Daniel Paleka comments on Public-facing Censorship Is Safety Theater, Causing Reputational Damage

Daniel Paleka 23 Sep 2022 10:14 UTC
−2 points
−12
Let me first say I dislike the conflict-theoretic view presented in the “censorship bad” paragraph. On the short list of social media sites I visit daily, moderation creates a genuinely better experience. Automated censorship will become an increasingly important force for good as generative models start becoming more widespread.
Secondly, there is a danger of AI safety becoming less robust—or even optimising for deceptive alignment—in models using front-end censorship.^[3]
This one is interesting, but only in the counterfactual: “if AI ethics technical research focused on actual value alignment of models as opposed to front-end censorship, this would have higher-order positive effects for AI x-safety”. But it doesn’t directly hurt AI x-safety research right now: we already work under the assumption that that output filtering is not a solution for x-risk.
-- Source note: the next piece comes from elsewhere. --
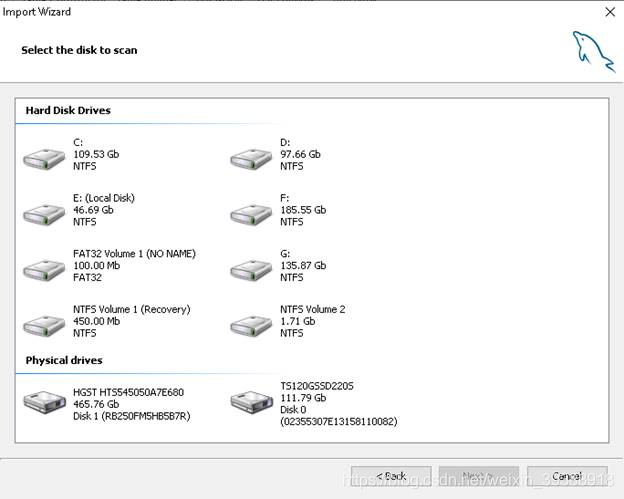Click the Physical drives section header

(x=64, y=360)

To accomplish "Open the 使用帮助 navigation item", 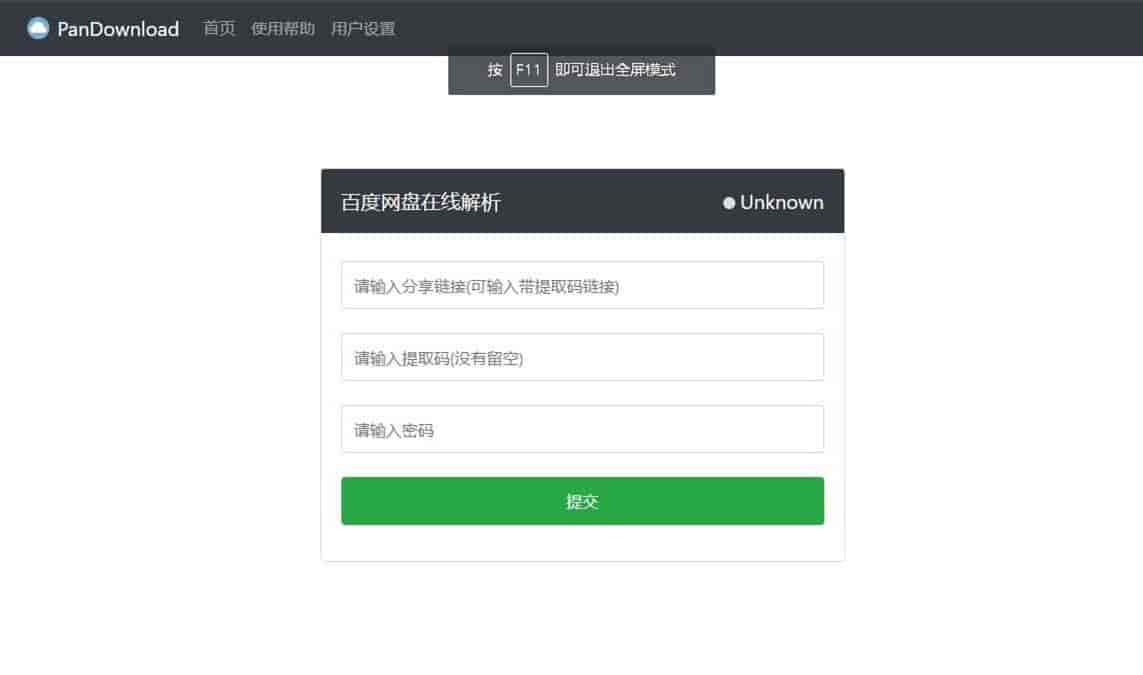I will pos(283,28).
It is clear improved technical research norms on AI non-x-risk safety can have positive effects on AI x-risk. If we could train a language model to robustly align to any set of human-defined values at all, this would be an improvement to the current situation.

But, there are other factors to consider. Is “making the model inherently non-racist” a better proxy for alignment than some other technical problems? Could interacting with that community weaken the epistemic norms in AI x-safety?

Calling content censorship “AI safety” (or even “bias reduction”) severely damages the reputation of actual, existential AI safety advocates.
I would need to significantly update my prior if this turns out to be a very important concern. Who are people, whose opinions will be relevant at some point, that understand both what AI non-x-safety and AI x-safety are about, dislike the former, are sympathetic to the latter, but conflate them?
- Yitz 23 Sep 2022 10:40 UTC
  2 points
  0
  Parent
  ~~???~~
  What links here?
  - Daniel Paleka's comment on Public-facing Censorship Is Safety Theater, Causing Reputational Damage by Yitz (23 Sep 2022 10:14 UTC; -2 points)
  - Daniel Paleka 23 Sep 2022 11:00 UTC
    3 points
    0
    Parent
    I don’t know why it sent only the first sentence; I was drafting a comment on this. I wanted to delete it but I don’t know how.
    EDIT: wrote the full comment now.